Affiliated Captive Reinsurance Transactions
Various subsidiaries of MetLife, Inc. cede specific policy classes, including term and universal life insurance, participating whole life insurance, long
term disability insurance, group life insurance, variable annuity benefit guarantees and other business, to various wholly-owned captive reinsurers.
These wholly-owned captive reinsurers primarily reinsure MetLife, Inc. business and the majority of the reinsurance activities within the captive
reinsurers are eliminated within our consolidated results of operations. The statutory reserves of such affiliated captive reinsurers are supported by a
combination of funds withheld receivable assets, investment assets and letters of credit issued by unaffiliated financial institutions. MetLife, Inc. has
committed to maintain the surplus of several of the domestic affiliated captive reinsurers, as well as provided guarantees of the captive reinsurers’

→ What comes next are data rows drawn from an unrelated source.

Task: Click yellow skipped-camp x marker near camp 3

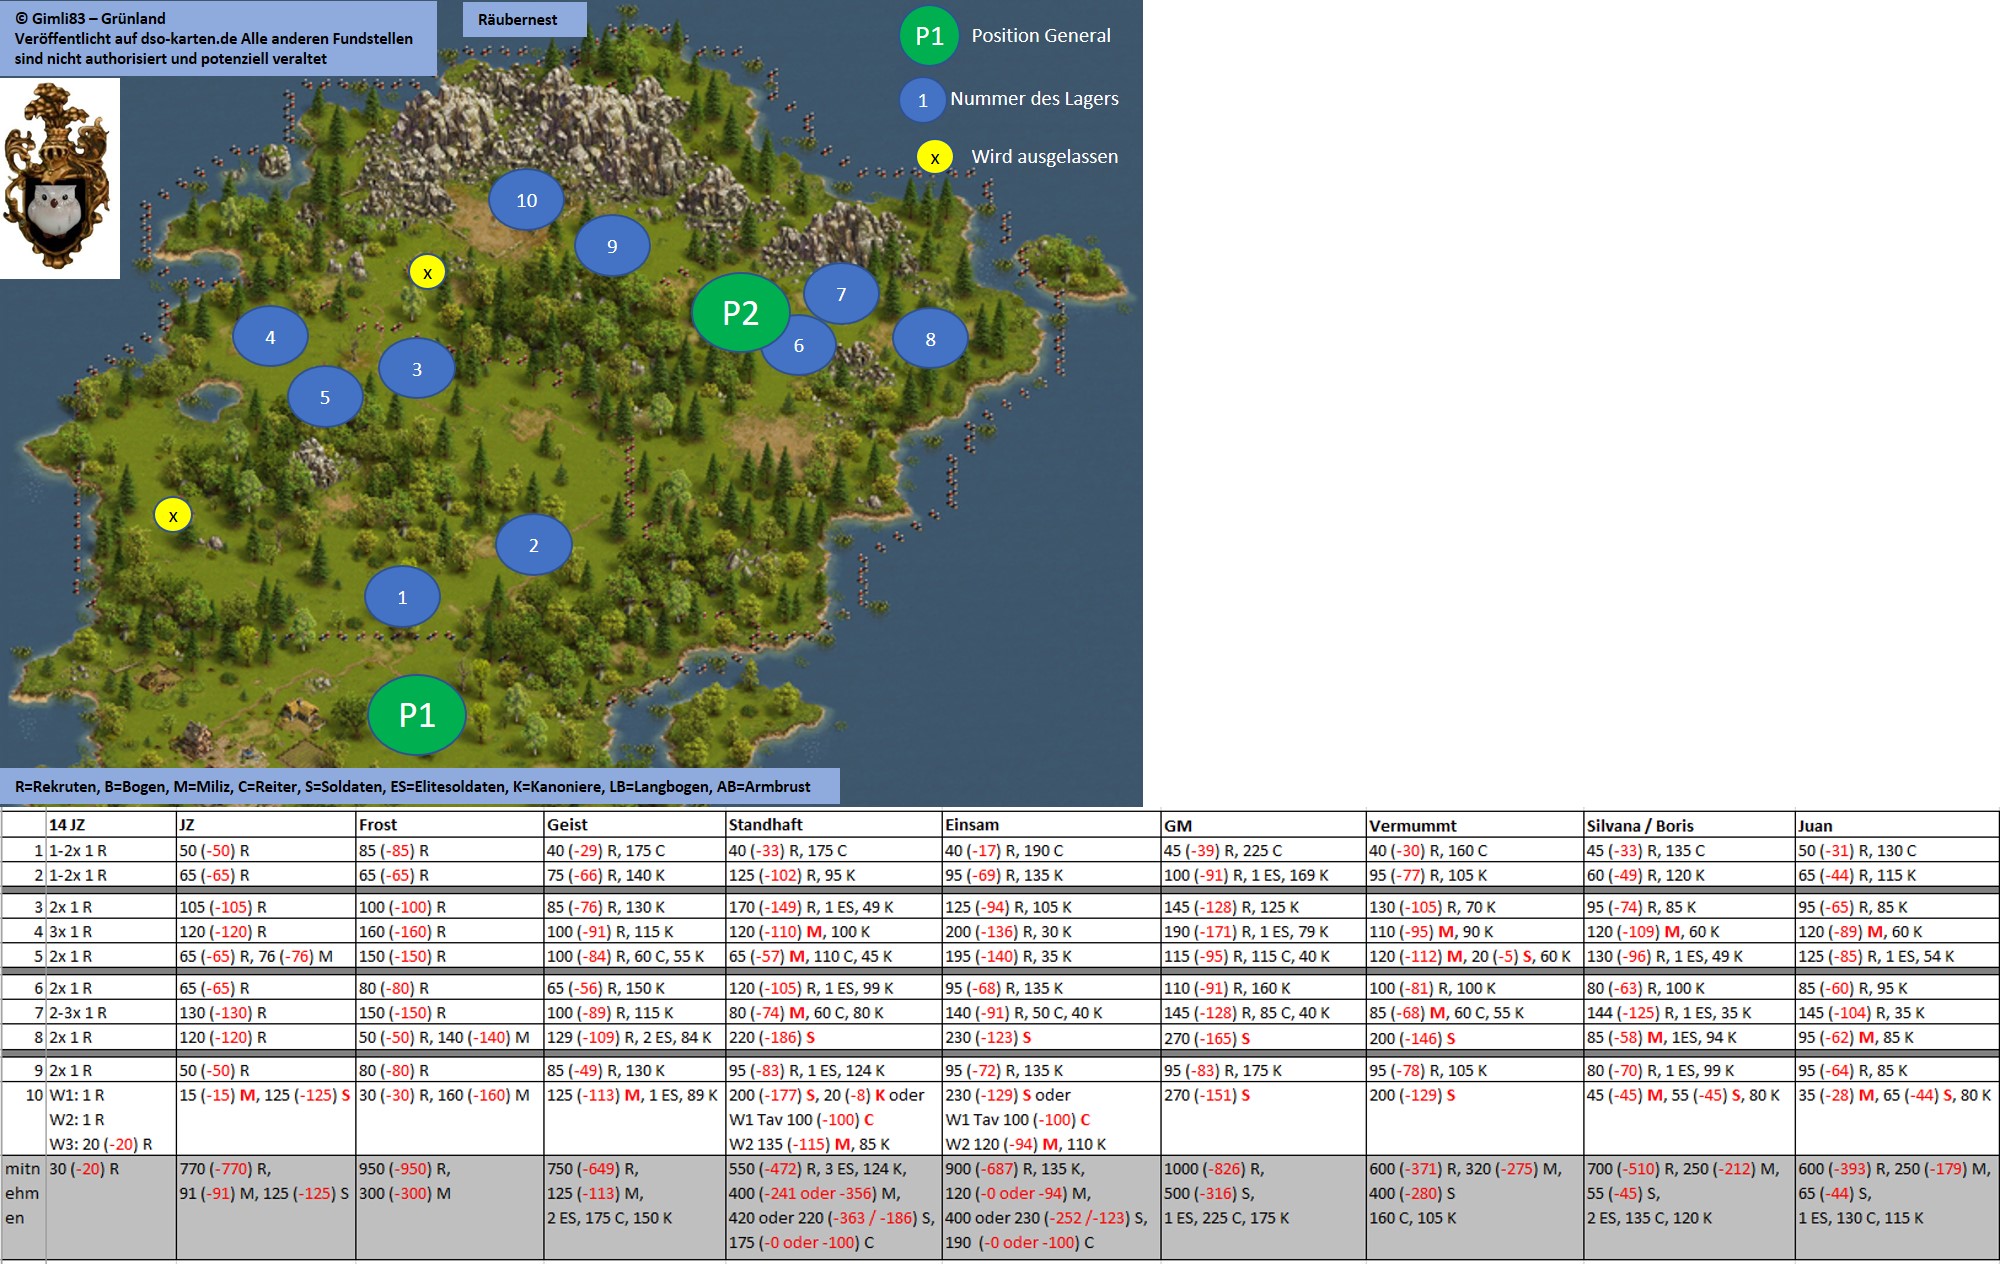Action: tap(427, 272)
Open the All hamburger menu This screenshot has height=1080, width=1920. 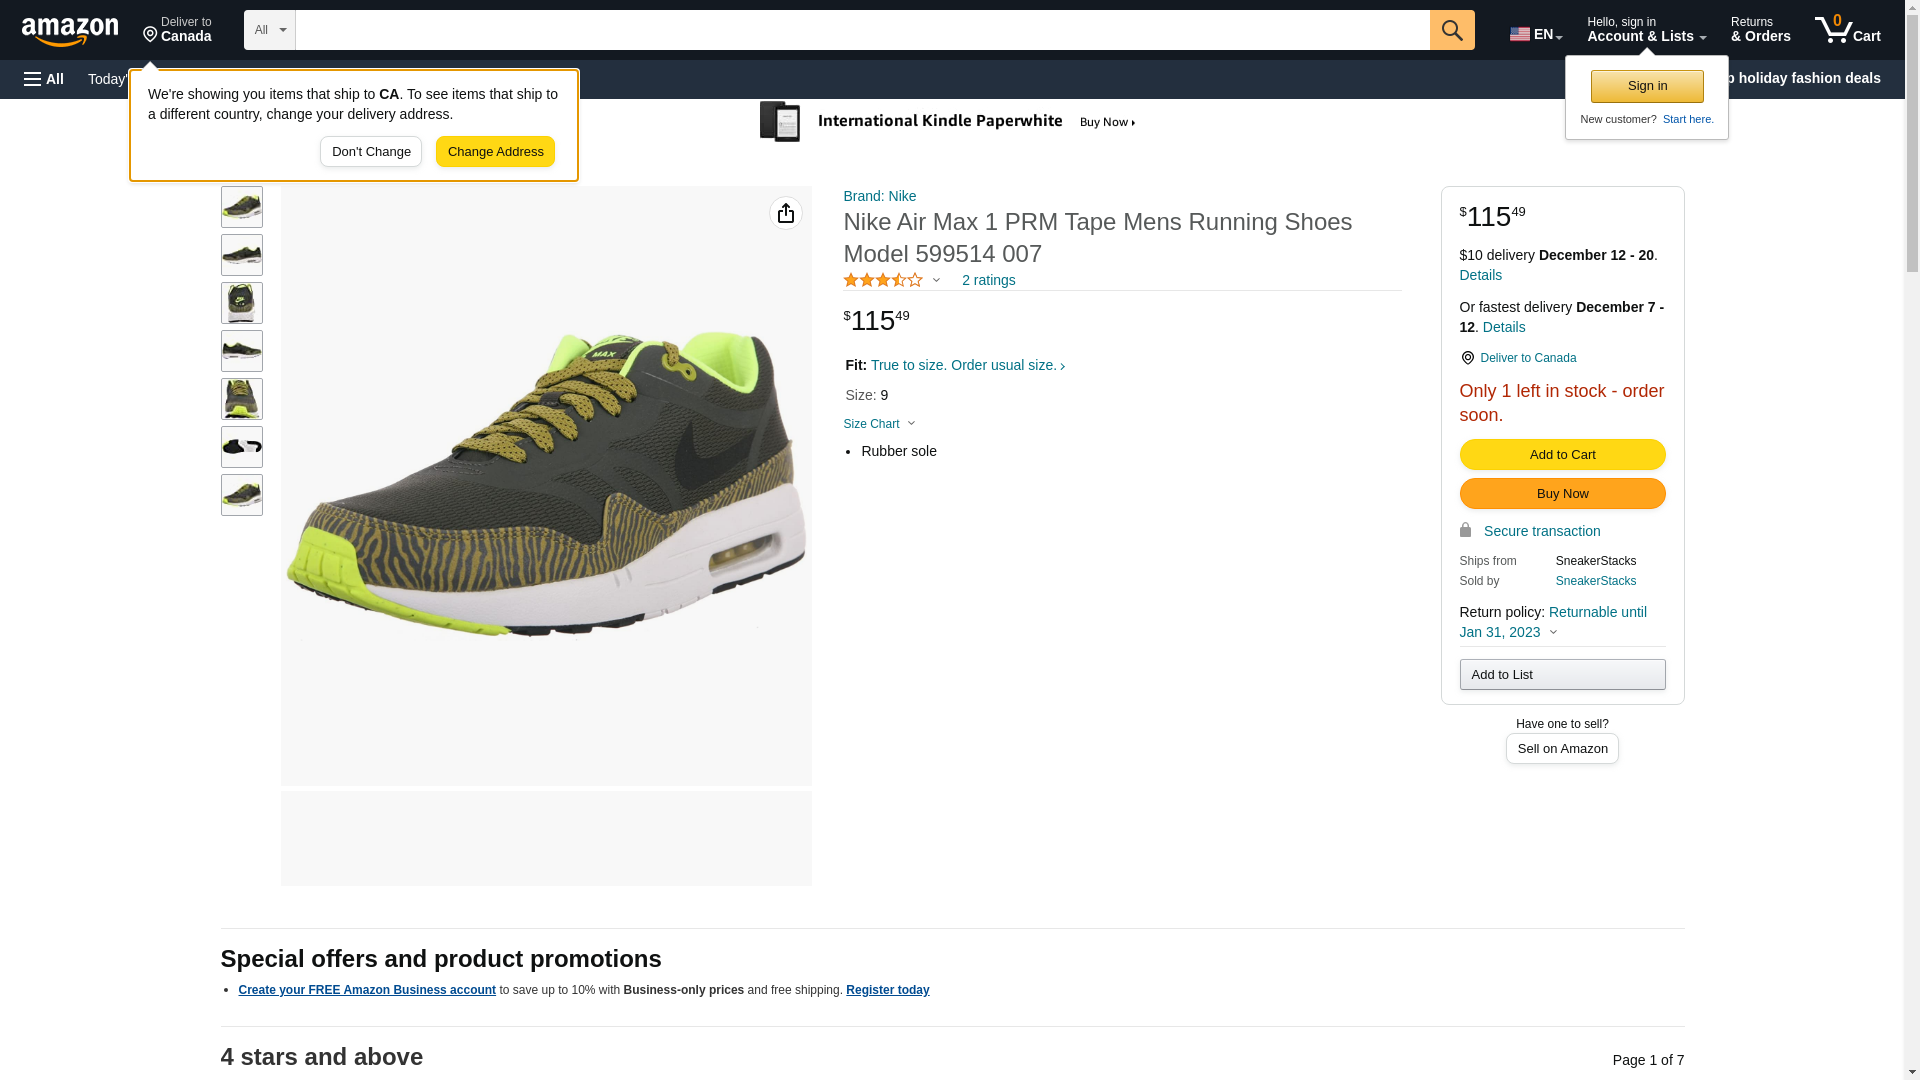pos(44,79)
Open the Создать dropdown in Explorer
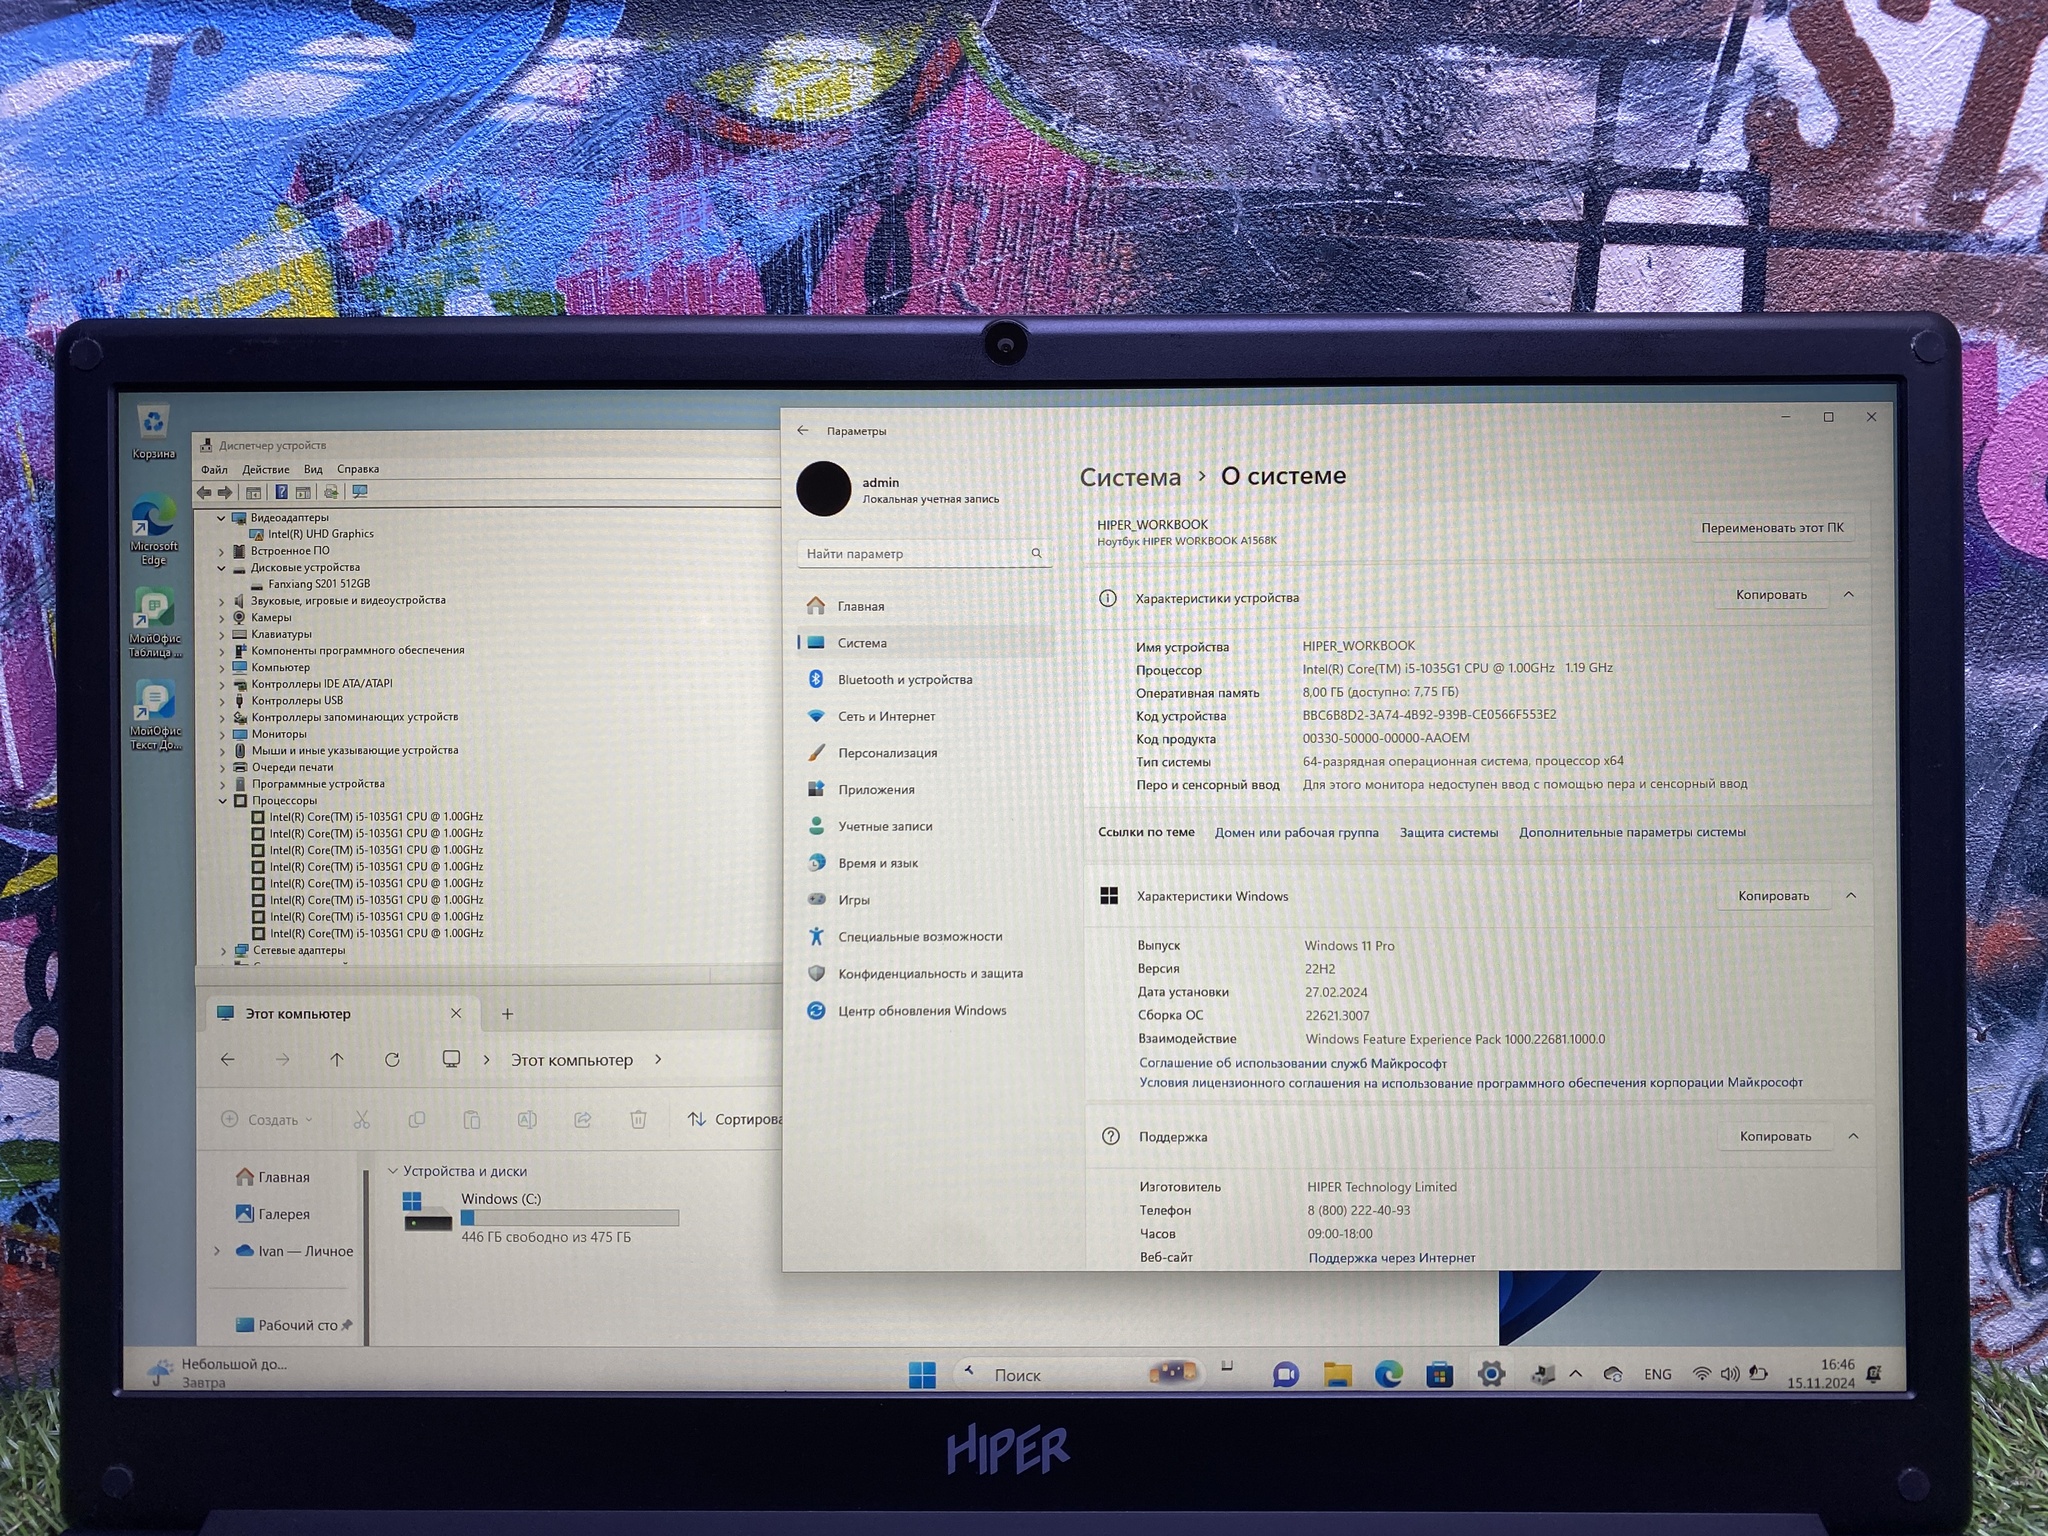Viewport: 2048px width, 1536px height. point(267,1120)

repayment obligations on the letters of credit. MetLife, Inc. has also provided guarantees of reinsurers’ repayment obligations on derivative and certain
reinsurance agreements entered into by the captives. See “— MetLife, Inc. — Liquidity and Capital Uses — Support Agreements” for further details
on certain of these guarantees. Various subsidiaries of MetLife, Inc. enter into reinsurance agreements with affiliated captive reinsurers for risk and
capital management purposes, as well as to manage statutory reserve requirements related to universal life and term life insurance policies and other
business. Various subsidiaries of MetLife, Inc. cede variable annuity guaranteed minimum benefit risks to an affiliated captive reinsurer, which allows
us to consolidate hedging and other risk management programs.
Recently, the NAIC and the Department of Financial Services have been scrutinizing insurance companies’ use of affiliated captive reinsurers or
off-shore entities. One of the recommendations of the Department of Financial Services is that state insurance commissioners consider an immediate
national moratorium on new reserve financing transactions involving captive insurers, until their inquiries are complete. We are not aware of any states
other than New York implementing such a moratorium. While such a moratorium would not impact our existing reinsurance agreements with captive
reinsurers, a moratorium placed on the use of captives for new reserve financing transactions could impact our ability to write certain products or to
hedge the associated risks effectively in the future. This may result in our need to increase prices, modify product features or limit the availabilityof
those products to our customers. While this affects insurers across the industry, it could adversely impact our competitive position and our results of
operations in the future. We will evaluate product modifications, pricing structure and alternative means of managing risks, capital and statutory
reserves and we expect the discontinued use of captive reinsurance on new reserve financing transactions would not have a material impact on our
future consolidated financial results.
Our variable annuity guaranteed minimum benefit risk and certain other risks are currently ceded to a Delaware affiliated captive reinsurer. MetLife,
Inc. is planning to merge this captive reinsurer with three U.S.-based life insurance companies in the fourth quarter of 2014, subject to regulatory
approvals, to create one larger U.S.-based and U.S. regulated life insurance company. This will further reduce the Company’s exposure to and use of
captive reinsurers. See “— Executive Summary” for further information on the Mergers. See also “Risk Factors — Regulatory and Legal Risks — Our
Insurance and Brokerage Businesses Are Highly Regulated, and Changes in Regulation and in Supervisory and Enforcement Policies May Reduce
Our Profitability and Limit Our Growth — Insurance Regulation — U.S.” in the 2013 Form 10-K and Note 6 of the Notes to the Consolidated Financial
Statements elsewhere herein for further information on our reinsurance activities.